Nobel Peace Prize winner Malala Yousafzai said on the 300th day anniversary of the kidnapping of the Nigerian schoolgirls by terror group Boko Haram that the international community would be trying much harder to get them freed if they belonged to rich and powerful parents. The over 200 schoolgirls taken from the town of Chibok are believed to have been married off to jihadists.

"Nigerian leaders and the international community can and must do much more to resolve this crisis and change their weak response to date. If these girls were the children of politically or financially powerful parents, much more would be done to free them. But they come from an impoverished area of northeast Nigeria and sadly little has changed since they were kidnapped," Yousafzai said in a statement on Saturday.

"These young women risked everything to get an education that most of us take for granted. I will not forget my sisters. We cannot forget them. We must demand their freedom until they are reunited with the families and back in school, getting the education they so desperately desire," she added.
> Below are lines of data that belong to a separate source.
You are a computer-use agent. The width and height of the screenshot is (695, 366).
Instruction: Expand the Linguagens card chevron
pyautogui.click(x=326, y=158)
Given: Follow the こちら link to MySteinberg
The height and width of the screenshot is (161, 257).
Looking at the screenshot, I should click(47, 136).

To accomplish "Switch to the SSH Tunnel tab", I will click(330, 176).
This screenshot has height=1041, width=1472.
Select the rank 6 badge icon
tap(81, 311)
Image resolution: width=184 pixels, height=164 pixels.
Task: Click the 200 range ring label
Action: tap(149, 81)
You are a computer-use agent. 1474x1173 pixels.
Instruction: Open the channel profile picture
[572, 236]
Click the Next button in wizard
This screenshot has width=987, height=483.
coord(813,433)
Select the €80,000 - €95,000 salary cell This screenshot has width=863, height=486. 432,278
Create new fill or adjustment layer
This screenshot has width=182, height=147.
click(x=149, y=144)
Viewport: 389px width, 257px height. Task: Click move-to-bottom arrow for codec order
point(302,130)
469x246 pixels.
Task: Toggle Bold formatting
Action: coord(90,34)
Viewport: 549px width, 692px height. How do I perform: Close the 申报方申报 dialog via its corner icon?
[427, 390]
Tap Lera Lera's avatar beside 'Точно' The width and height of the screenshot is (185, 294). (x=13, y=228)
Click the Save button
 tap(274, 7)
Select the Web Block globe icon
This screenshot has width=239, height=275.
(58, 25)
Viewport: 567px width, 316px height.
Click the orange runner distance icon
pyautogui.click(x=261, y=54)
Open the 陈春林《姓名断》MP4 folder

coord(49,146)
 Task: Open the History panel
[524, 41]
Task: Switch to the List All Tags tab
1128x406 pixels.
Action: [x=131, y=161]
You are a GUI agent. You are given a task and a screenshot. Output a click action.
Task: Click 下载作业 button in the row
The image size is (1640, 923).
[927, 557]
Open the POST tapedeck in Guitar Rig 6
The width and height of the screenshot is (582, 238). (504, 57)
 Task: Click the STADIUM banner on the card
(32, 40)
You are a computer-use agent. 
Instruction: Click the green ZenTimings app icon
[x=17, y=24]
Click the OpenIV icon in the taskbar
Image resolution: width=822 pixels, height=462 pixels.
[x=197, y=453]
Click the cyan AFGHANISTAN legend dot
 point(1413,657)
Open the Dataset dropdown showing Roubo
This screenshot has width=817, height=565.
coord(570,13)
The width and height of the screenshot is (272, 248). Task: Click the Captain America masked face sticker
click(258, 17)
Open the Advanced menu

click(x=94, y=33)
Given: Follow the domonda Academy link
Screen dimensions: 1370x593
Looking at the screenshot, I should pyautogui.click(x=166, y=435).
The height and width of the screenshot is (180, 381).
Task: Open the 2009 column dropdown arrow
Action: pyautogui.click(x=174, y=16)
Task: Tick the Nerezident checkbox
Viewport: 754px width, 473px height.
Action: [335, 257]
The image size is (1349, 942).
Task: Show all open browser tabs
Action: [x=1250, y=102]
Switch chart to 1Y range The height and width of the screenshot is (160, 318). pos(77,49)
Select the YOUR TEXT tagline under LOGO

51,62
Despite the promises of the Nigerian army that everything will be done to get the girls released, there has been little progress on the issue since the kidnappings took place back in April 2014.

Boko Haram has captured several towns across Nigeria, leading to heavy clashes with the army, sometimes leaving entire villages decimated and burned down. The jihadists have often targeted Christians, killing entire congregations in a mission to establish an Islamic caliphate in the region.

Most recently the terror group has set its sights on the neighboring countries of Chad and Cameroon, where it has also engaged in heavy battles with the local armies.

The kidnapping of the schoolgirls drew some of the heaviest international outrage, however, starting the #BringBackOurGirls campaign, which has resulted in marches in a number of cities across the world.

Yousafzai, who survived an attack by the Taliban in Pakistan while campaigning for women's rights, has been aiming to support impoverished girls in Nigeria and other countries to get the education that they need.

"I will continue to advocate at the highest level, and support civil society to ensure that all children are able to access primary and secondary education. This is our mission," she added in her statement.

"Let's end this horrible saga now. Leaders must make sure the #BringBackOurGirls effort results in a real outcome: the return of the Chibok girls."

Parents of the kidnapped girls have often spoken out about their "indescribable pain" of having their children taken away from them.

Rebecca Yaga, the mother of one the Chbok girls that was taken by Boko Haram, said back in December:

"She used to tell me one day she will finish school and become somebody. She used to assist the younger ones with their homework," Yaga said about her daughter. "She loved studies. She used to fall asleep with her books in her arms."

The chairman of Chibok Community in Abuja, Tsambido Hosea-Abana, has said that the search for the girls continues, and that parents will not give up hope that their children will return.

"After 300 days, we still have hope that the girls will be rescued. We still have hope. We have not heard that the girls have been killed. We only heard that they have been married off to the Boko Haram members. As far as they are not dead, we are hopeful that they will be out when the Boko Haram have been over powered," he said, according to Leadership Newspaper.